Durante o julgamento, o arguido negou a autoria do homicídio, mas o tribunal considerou que as justificações dadas pelo mesmo e o seu comportamento aquando da autoria do crime foram desmentidos pela prova e testemunhas ouvidas em julgamento.

O juiz presidente referiu ainda que o arguido não mostrou arrependimento e “revelou falta de respeito pela vítima”.

Durante o julgamento, o arguido explicou que saiu de casa para fazer compras com o cartão bancário da vítima, que lhe teria sido entregue pelo próprio, e quando regressou à habitação encontrou o companheiro morto, deitado na sua cama, com uma abraçadeira de plástico a apertar o pescoço.

Referiu ainda que chegou a pedir ajuda aos vizinhos, mas, como não obteve qualquer resposta, acabou por regressar ao interior da habitação e deitou-se na cama, ao lado do corpo da vítima, onde permaneceu durante 36 horas, adiantando que se encontrava sob efeito de medicação e que ingeriu quatro litros de vinho durante esse período.

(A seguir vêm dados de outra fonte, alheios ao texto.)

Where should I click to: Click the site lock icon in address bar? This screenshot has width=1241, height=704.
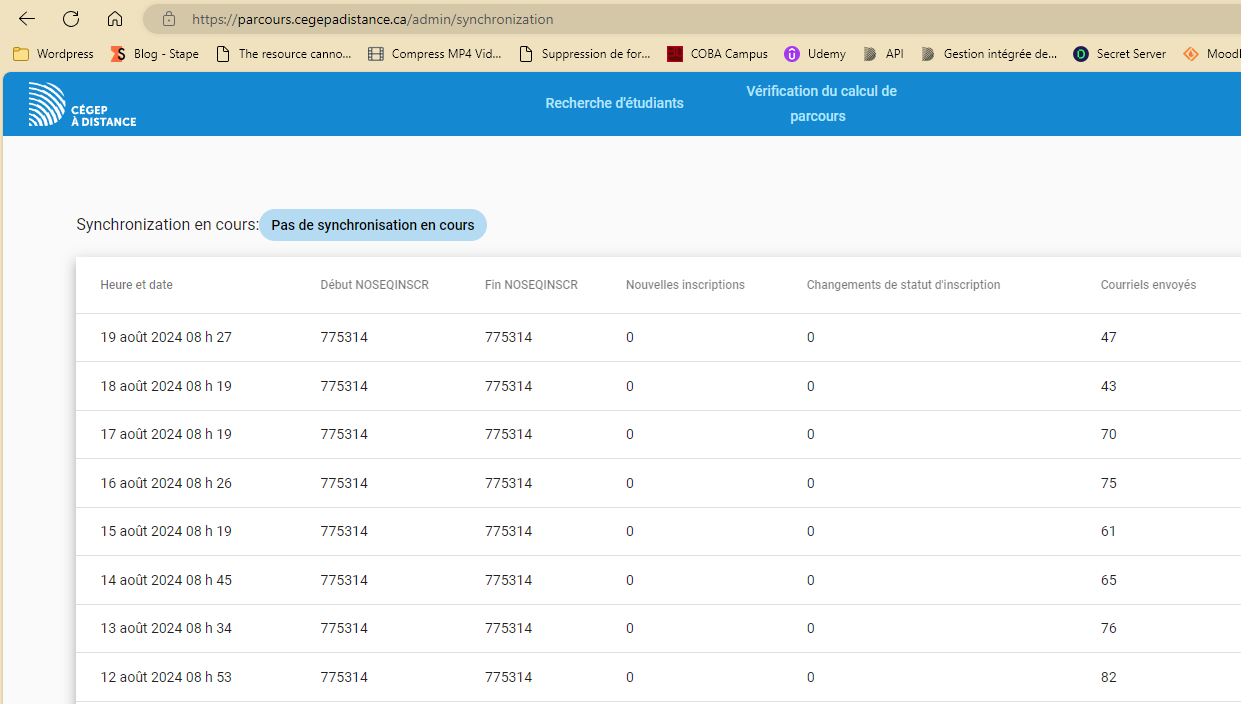[x=169, y=19]
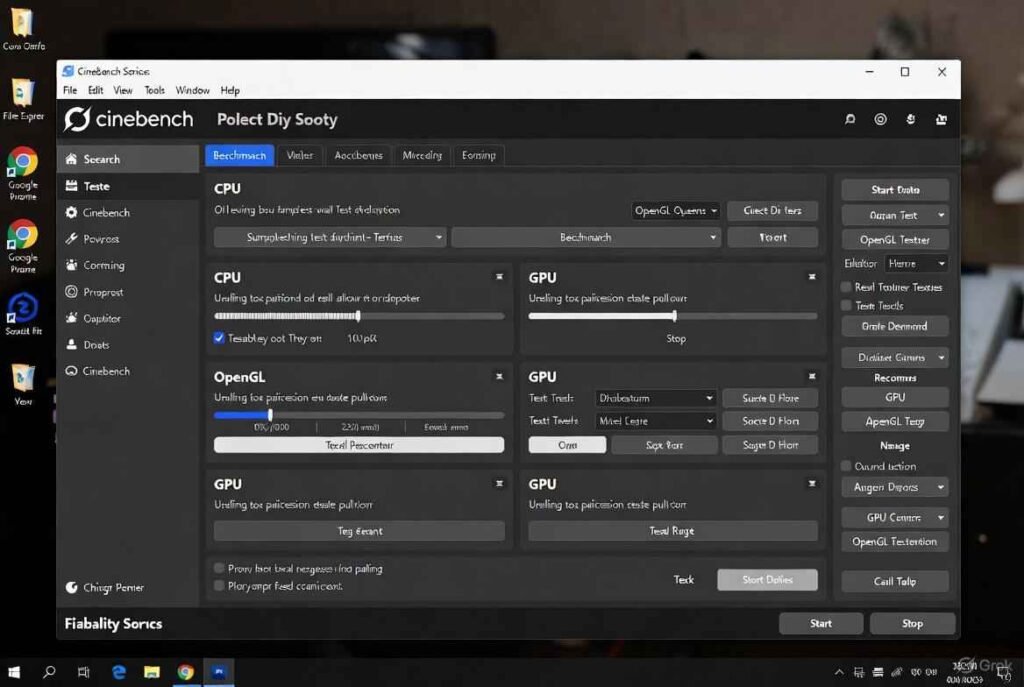Open the Angen Drroos dropdown
Image resolution: width=1024 pixels, height=687 pixels.
tap(894, 487)
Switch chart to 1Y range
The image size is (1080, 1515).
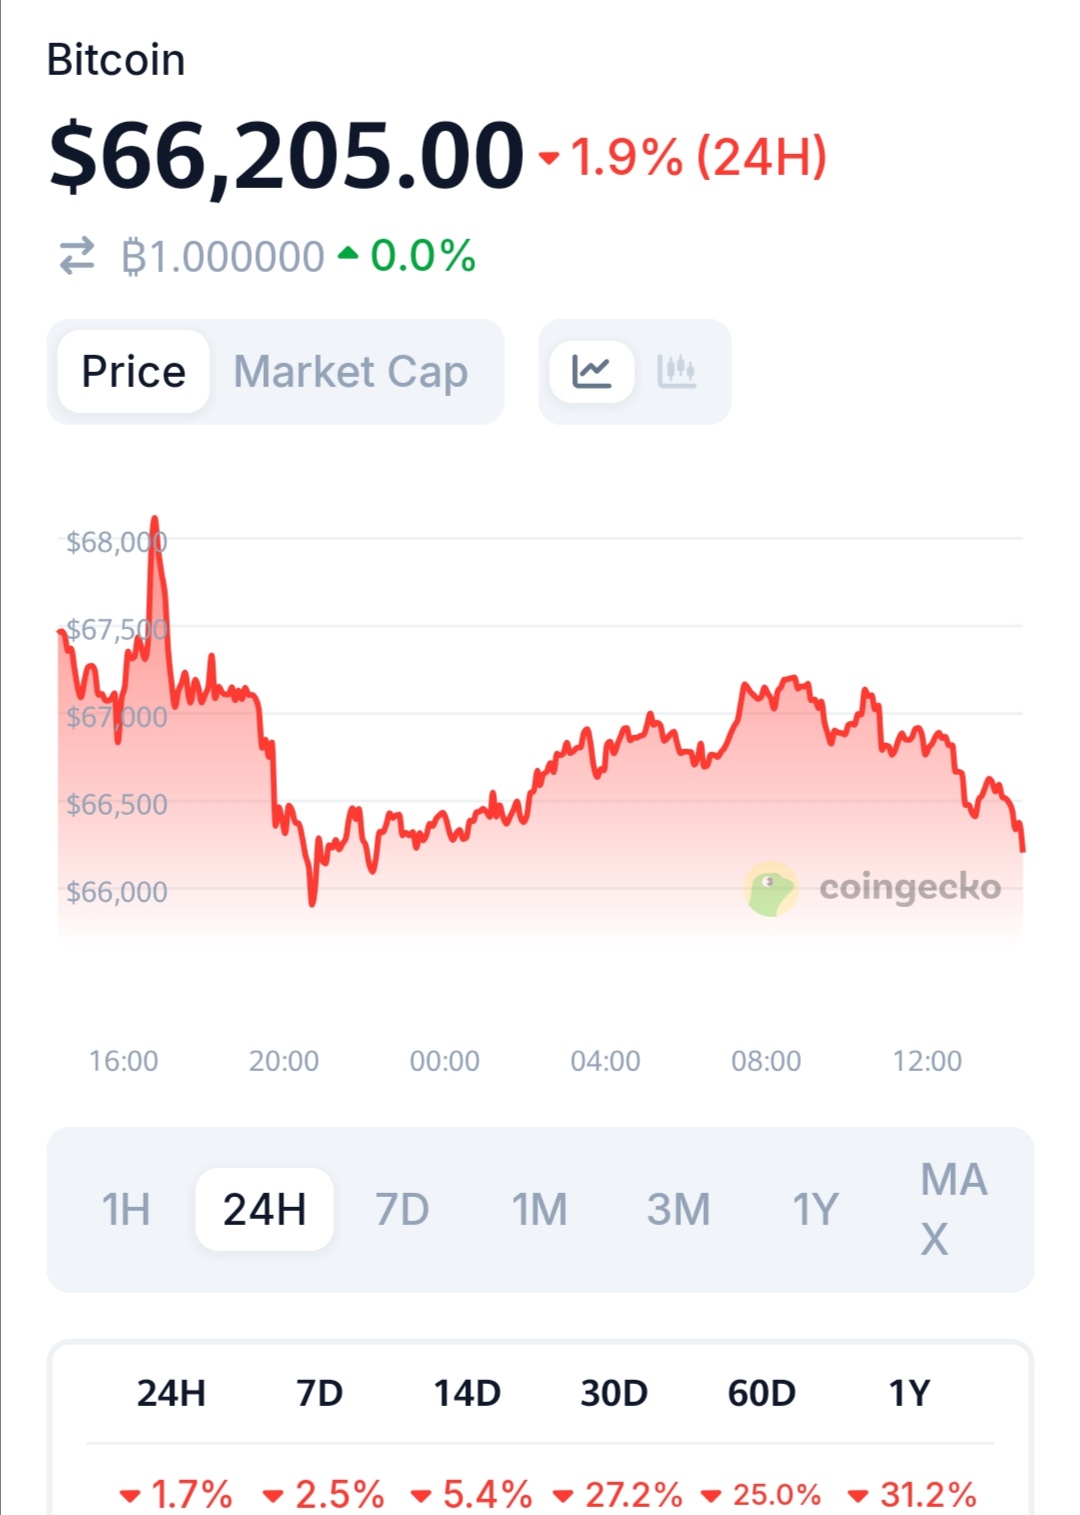(815, 1210)
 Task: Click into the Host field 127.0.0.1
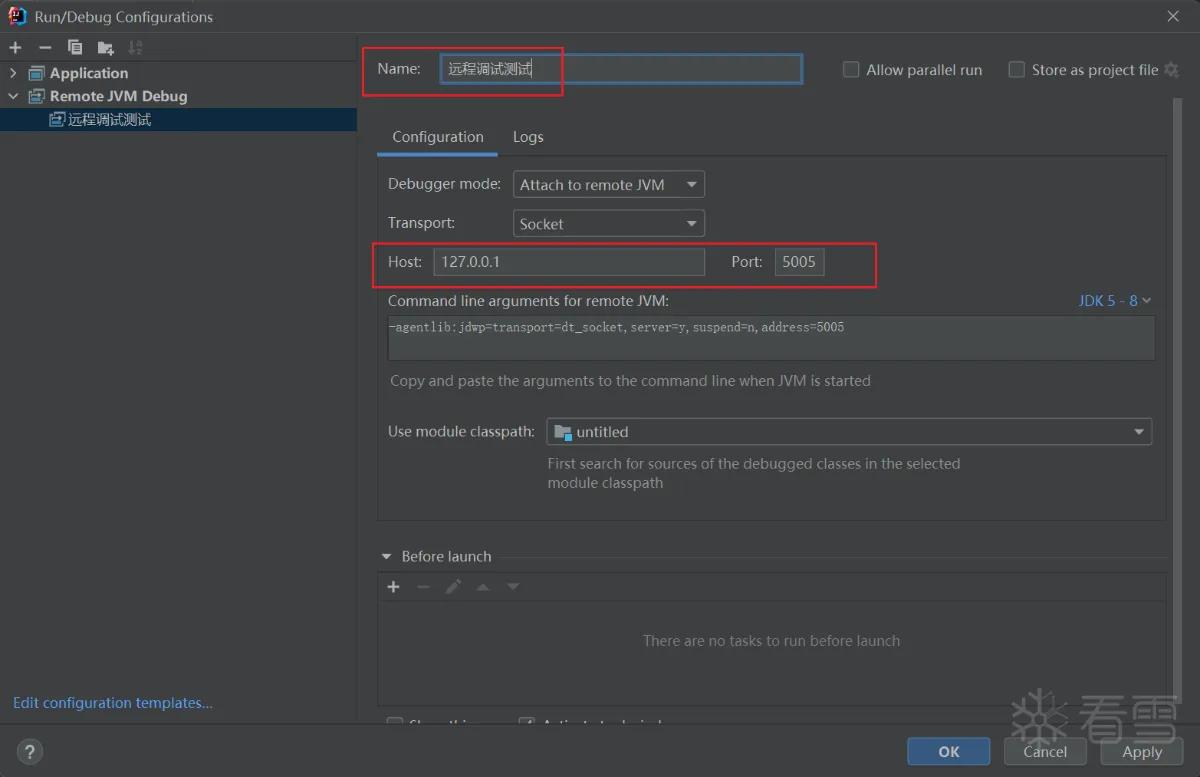point(569,262)
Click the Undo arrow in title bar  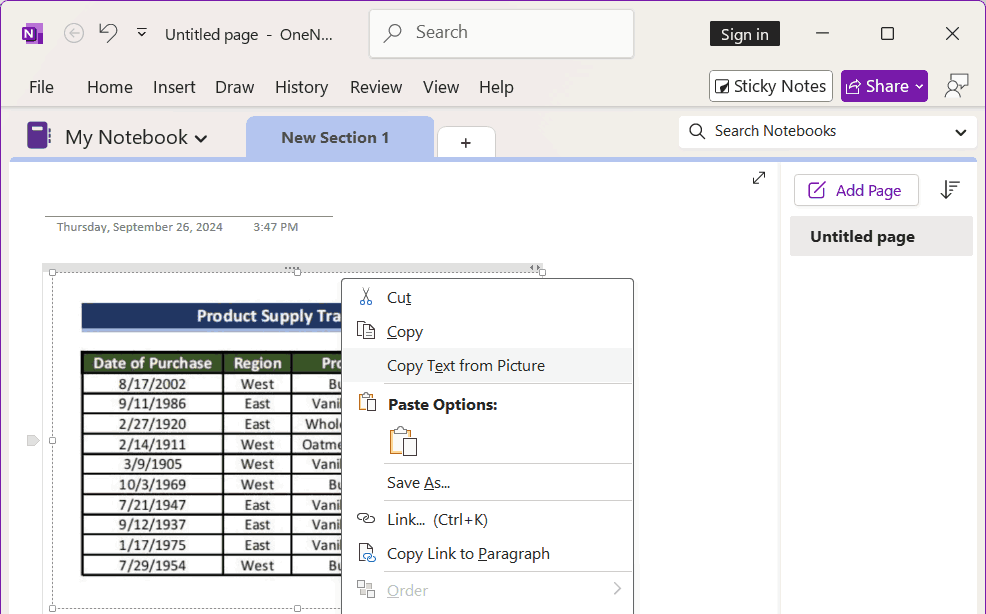(x=108, y=33)
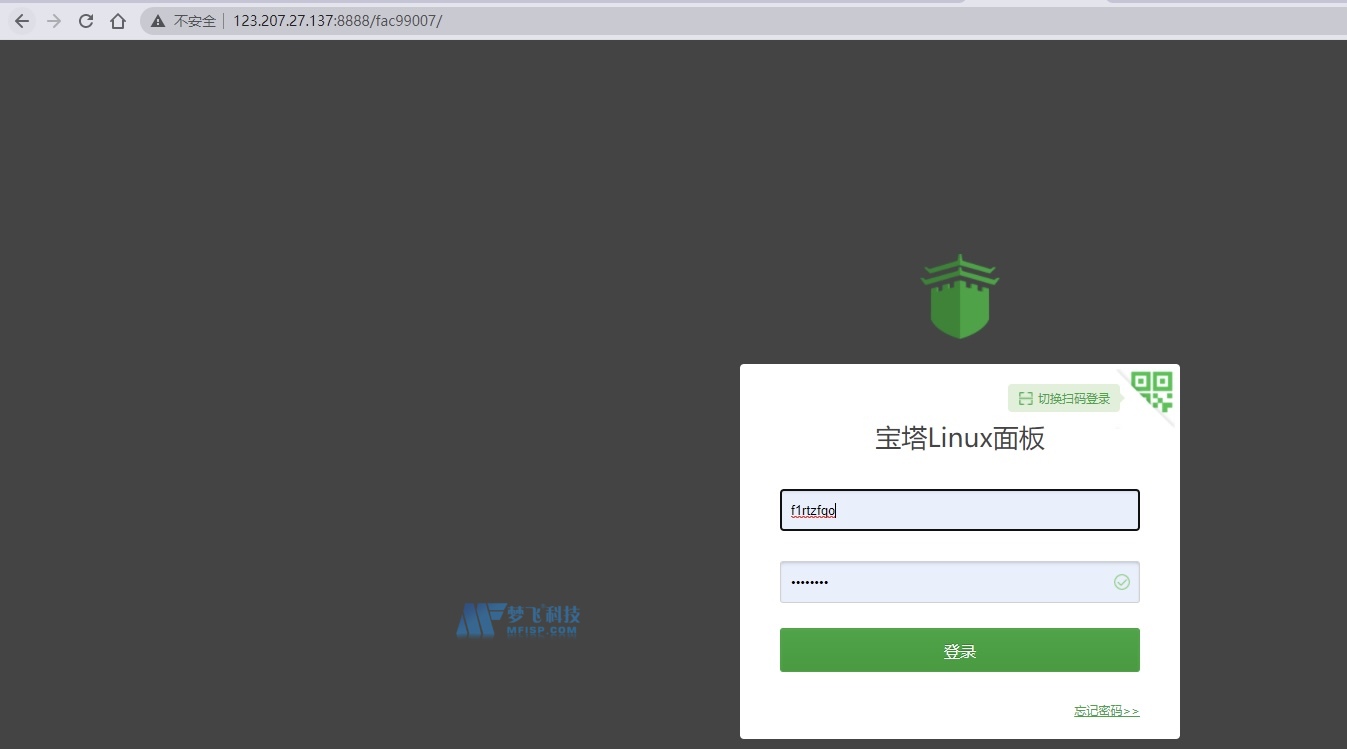Click the 不安全 warning icon in address bar
This screenshot has height=749, width=1347.
tap(157, 20)
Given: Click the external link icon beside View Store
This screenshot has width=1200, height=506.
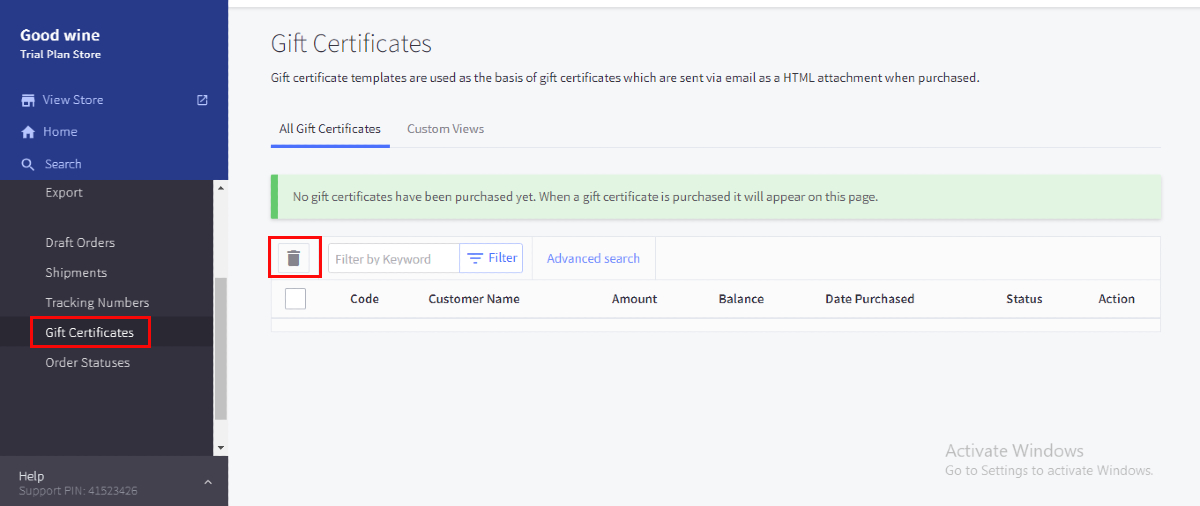Looking at the screenshot, I should click(202, 100).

Ao fim desse tempo, decidiu retirar o corpo do quarto, porque começava a cheirar mal, tendo arrastado o cadáver para o exterior e colocado o mesmo num carro de mão, a fim de o transportar até uma cova que tinha aberto no quintal para a construção de um lago e onde acabou por enterrar o companheiro.

Confrontado com a decisão de ocultar o corpo, respondeu que “são coisas de copos”. Negou ainda qualquer confronto físico com a vítima e afastou a existência de uma relação amorosa entre os dois, apesar de, já no final do julgamento, ter acabado por admitir que os dois tinham relações sexuais.

O corpo do homem que estava desaparecido desde 15 de abril de 2025, em Lourosa, Santa Maria da Feira, foi descoberto no dia 24 de abril, enterrado num terreno situado na Rua 31 de Janeiro, no lugar da Cadinha, em Lourosa.

Um dia depois, o proprietário do terreno, que se encontrava em parte incerta, foi detido pela Polícia Judiciária (PJ) em São João de Ver.

Na altura, a PJ referiu que o detido e a vítima eram velhos conhecidos, havendo fortes indícios de que, com o objetivo de se apoderar dos bens da vítima, o suspeito decidiu matá-lo, presumivelmente por asfixia.